Avec la rétrospective consacrée à Simon Hantaï, le Centre Pompidou joue pleinement son rôle. Après les expositions Matisse, Munch ou Dali, plus destinées à "faire des entrées" qu'à mieux nous faire connaître des oeuvres clés, on commençait à désespérer. Enfin nous est présenté l'oeuvre d'un artiste hongrois, né en 1922, mort en 2008, qui a commencé à exposer en France en 1953 et qui a joué un rôle capital pour sa génération et les suivantes.

On a beaucoup écrit sur son travail et je ne voudrais pas répéter ce qui a déjà été dit, mais en parcourant cette rétrospective deux aspects, singulièrement émouvants, m'ont frappé : celui de l'acharnement déployé par un homme pour expérimenter de nouvelles voies, créer à chaque étape de véritables chefs d'oeuvres et celui des efforts faits pour se dégager du corporel pour atteindre au spirituel.

## INFORMATIONS FOURNIES
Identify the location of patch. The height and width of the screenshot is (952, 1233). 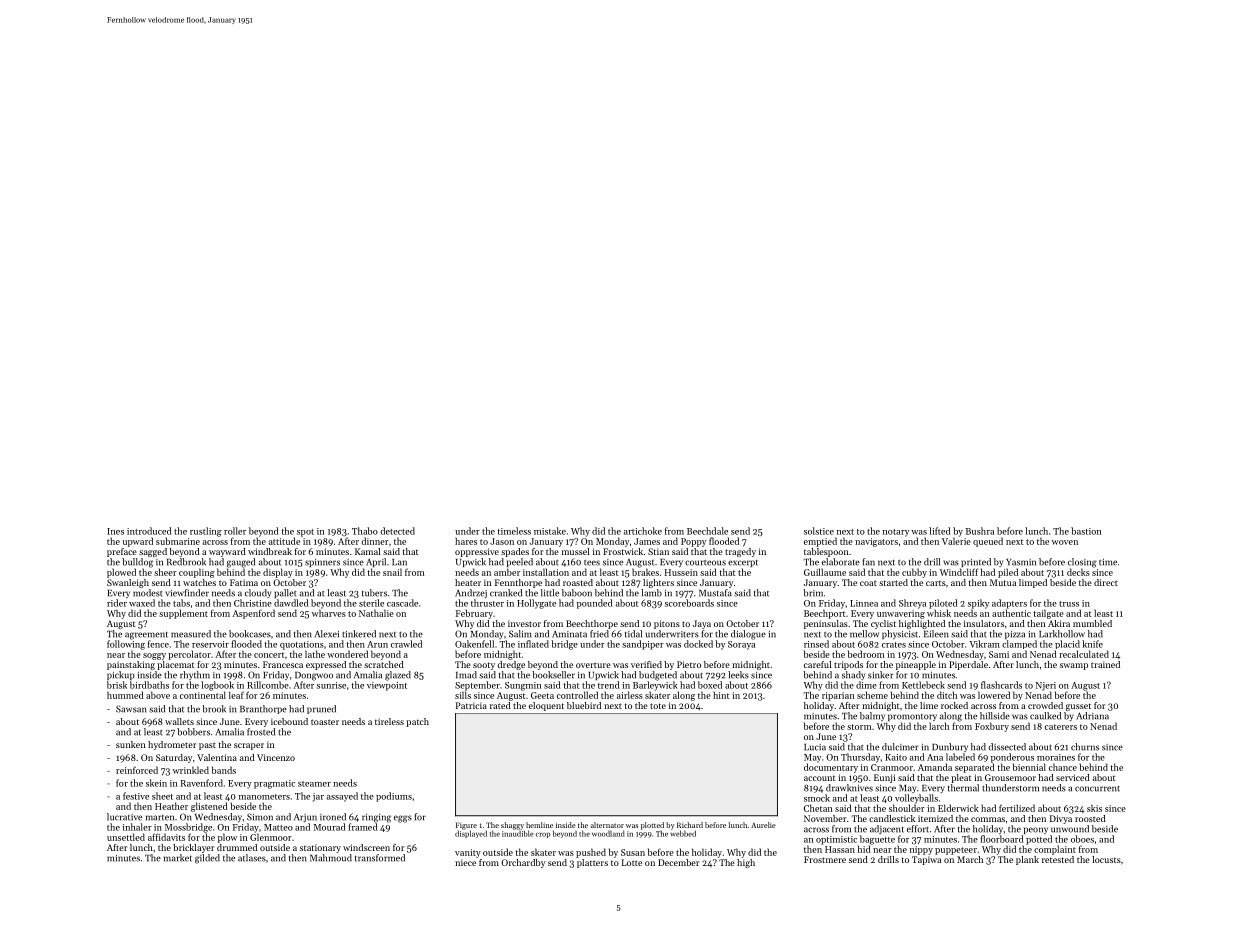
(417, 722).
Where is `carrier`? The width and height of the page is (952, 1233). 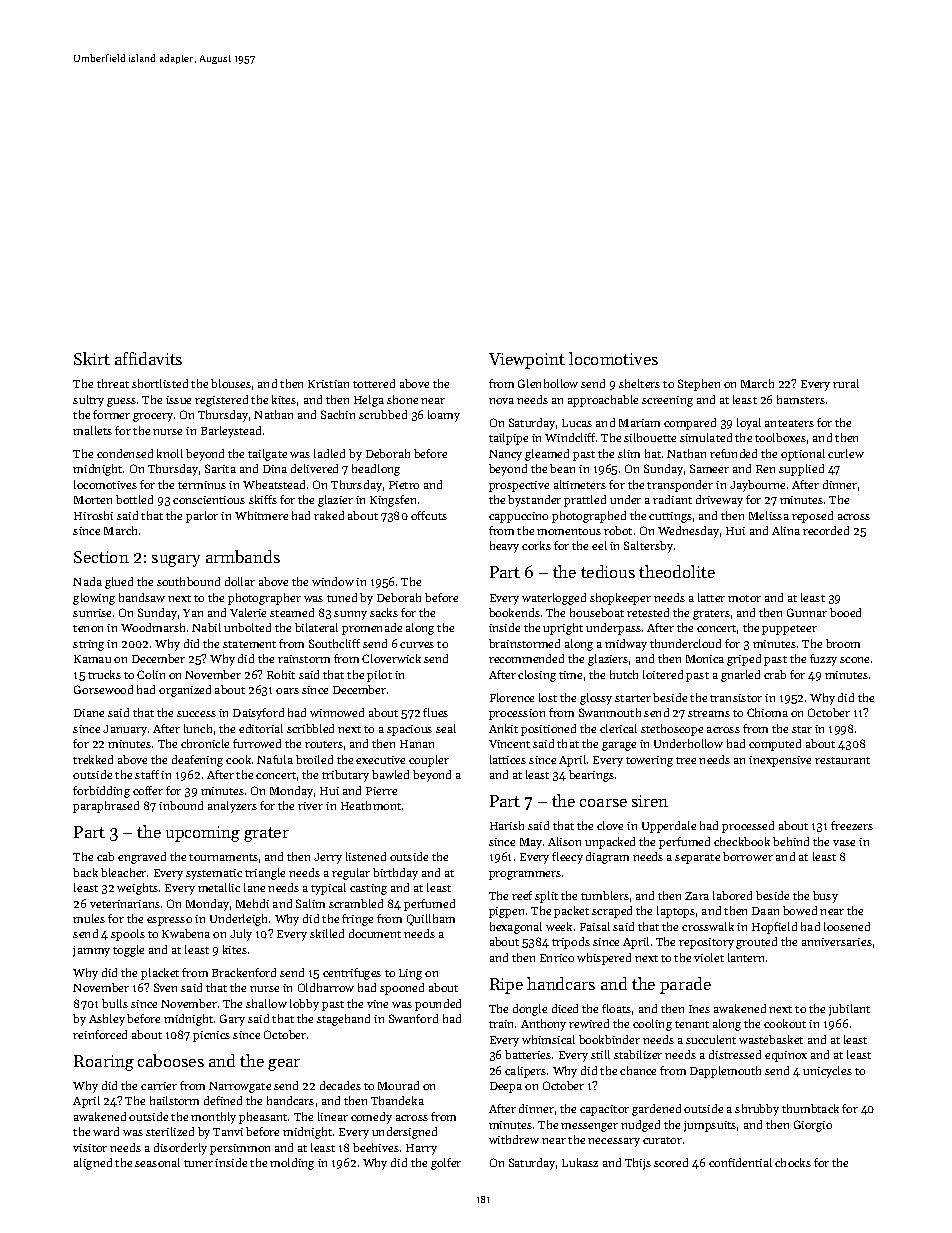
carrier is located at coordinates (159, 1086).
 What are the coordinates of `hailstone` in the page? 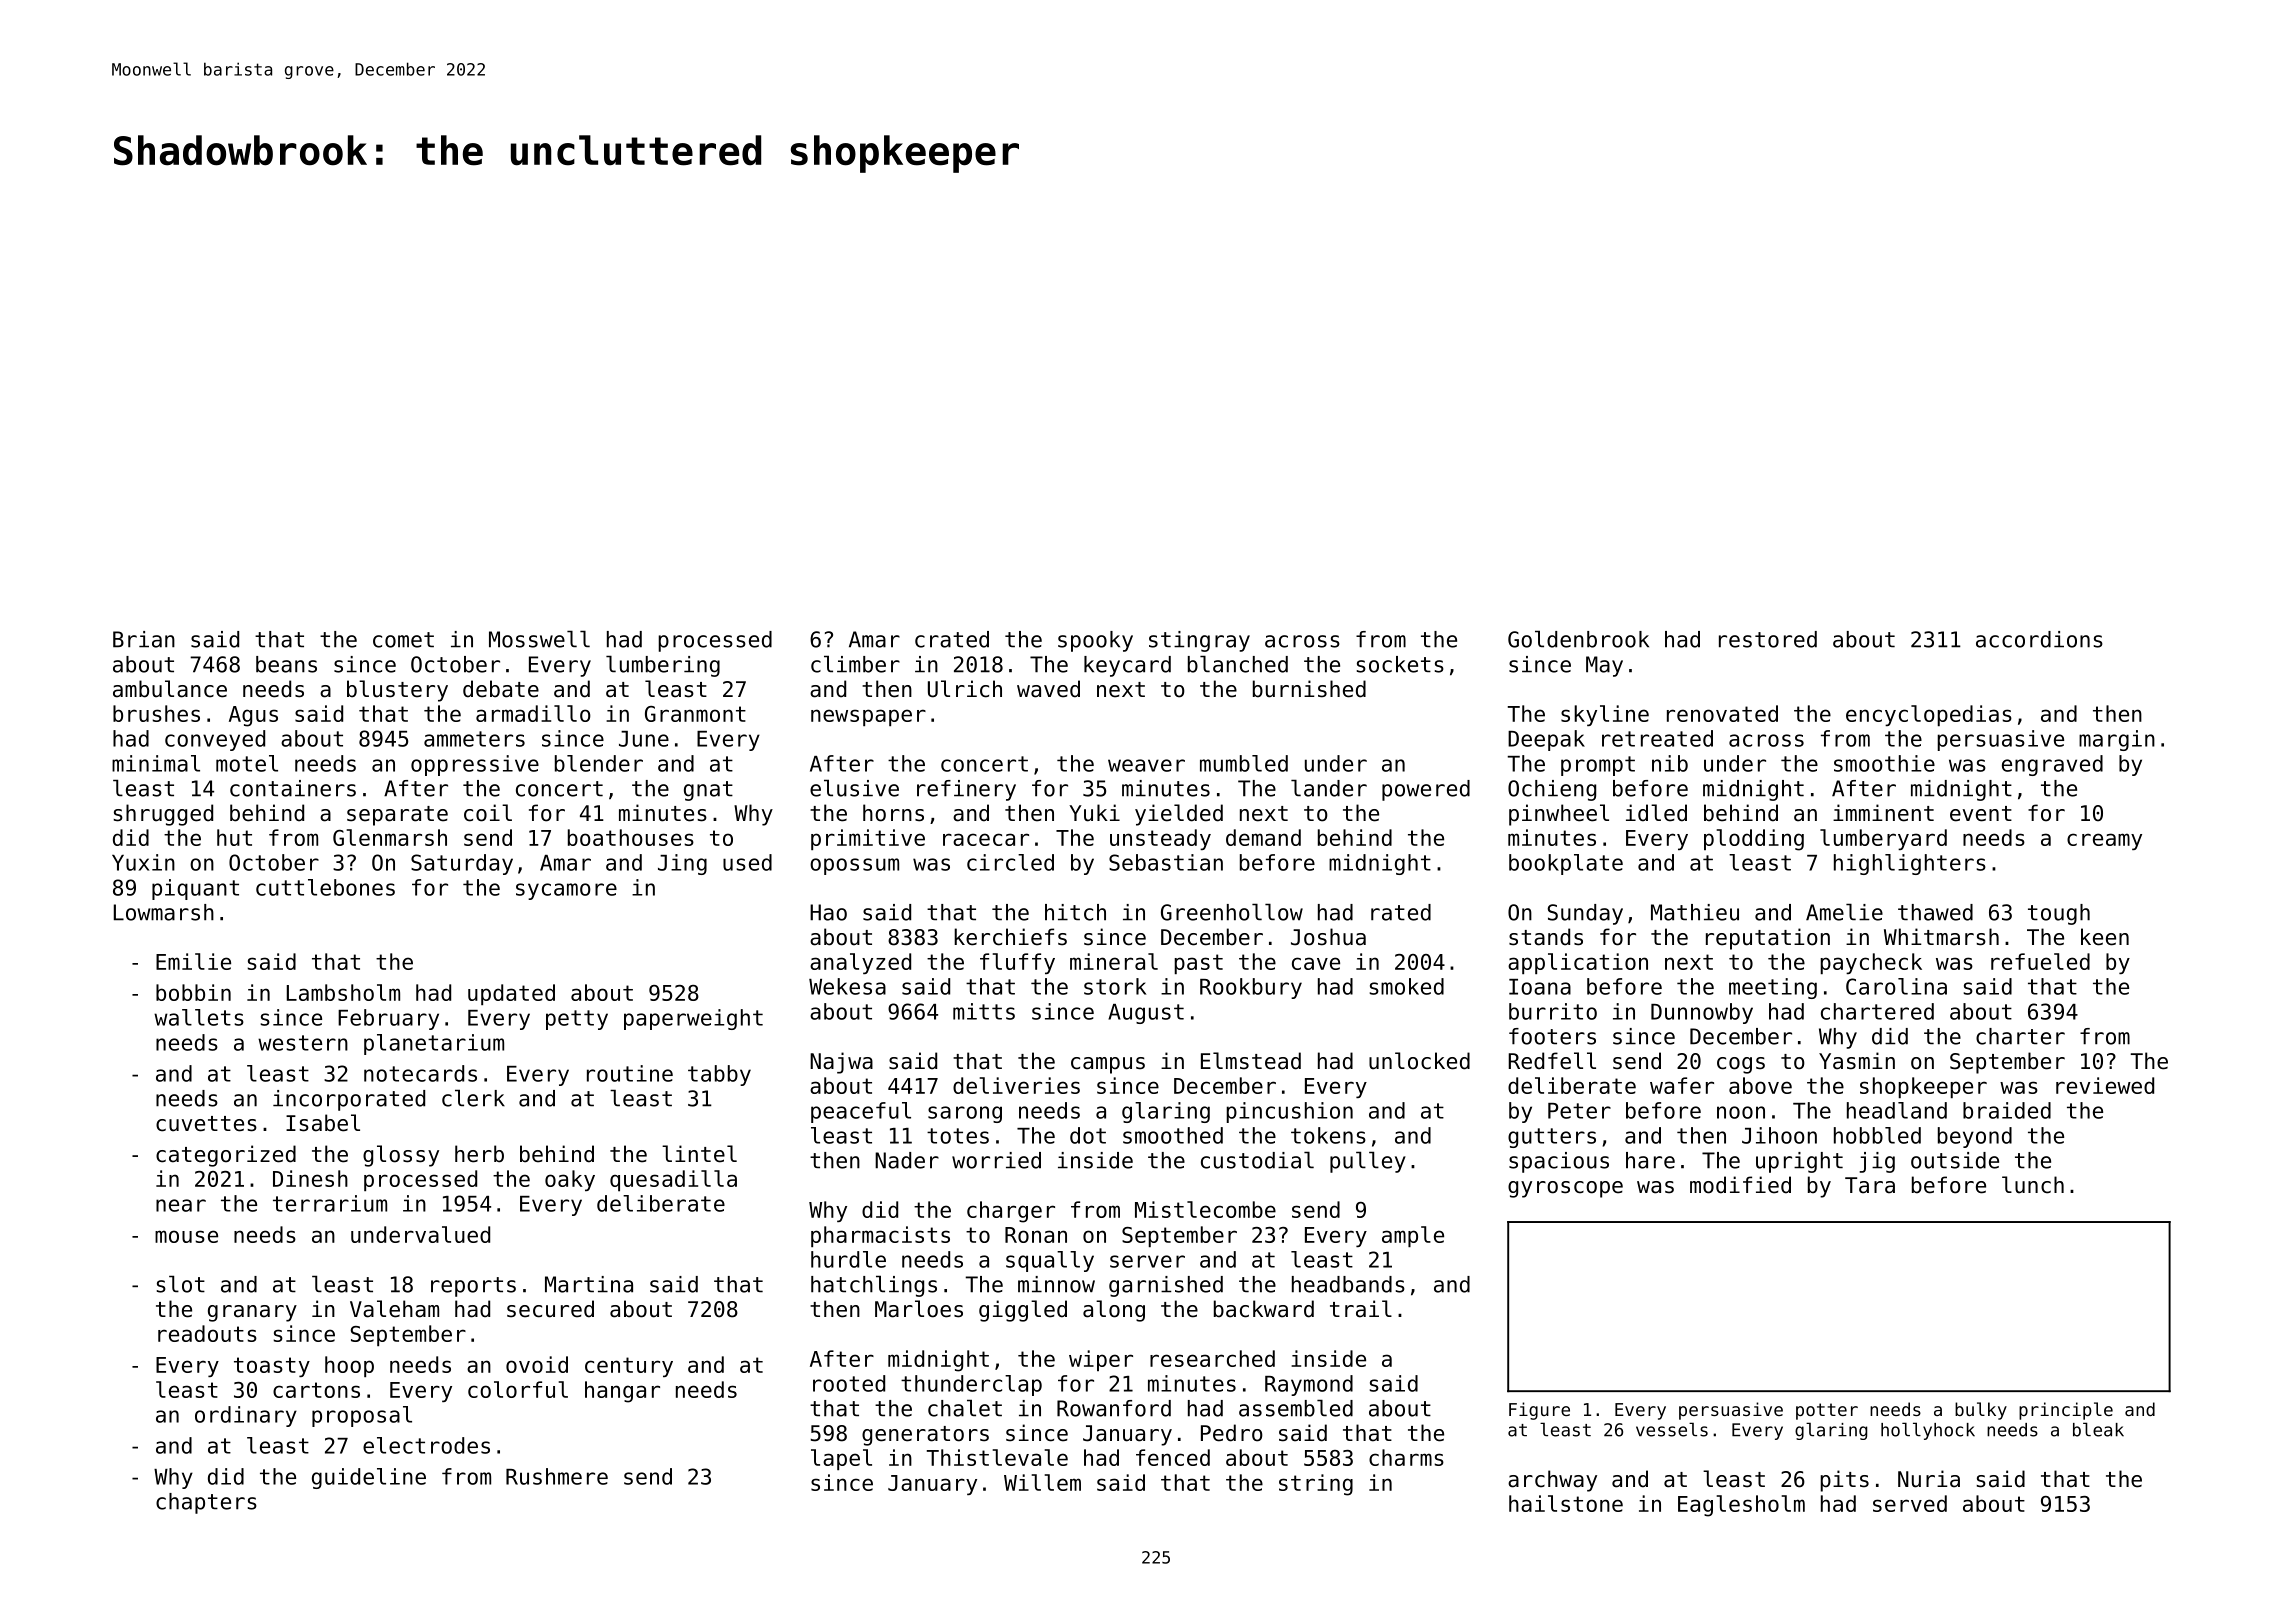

## VOTRE OBJECTIF
Recopiez le passage du texte sur la rétrospective Simon Hantaï qui commence par les mots « Avec la rétrospective » et se termine par « atteindre au spirituel. ». Servez-vous uniquement du texte.

## RÉSULTAT OBTENU
Avec la rétrospective consacrée à Simon Hantaï, le Centre Pompidou joue pleinement son rôle. Après les expositions Matisse, Munch ou Dali, plus destinées à "faire des entrées" qu'à mieux nous faire connaître des oeuvres clés, on commençait à désespérer. Enfin nous est présenté l'oeuvre d'un artiste hongrois, né en 1922, mort en 2008, qui a commencé à exposer en France en 1953 et qui a joué un rôle capital pour sa génération et les suivantes.

On a beaucoup écrit sur son travail et je ne voudrais pas répéter ce qui a déjà été dit, mais en parcourant cette rétrospective deux aspects, singulièrement émouvants, m'ont frappé : celui de l'acharnement déployé par un homme pour expérimenter de nouvelles voies, créer à chaque étape de véritables chefs d'oeuvres et celui des efforts faits pour se dégager du corporel pour atteindre au spirituel.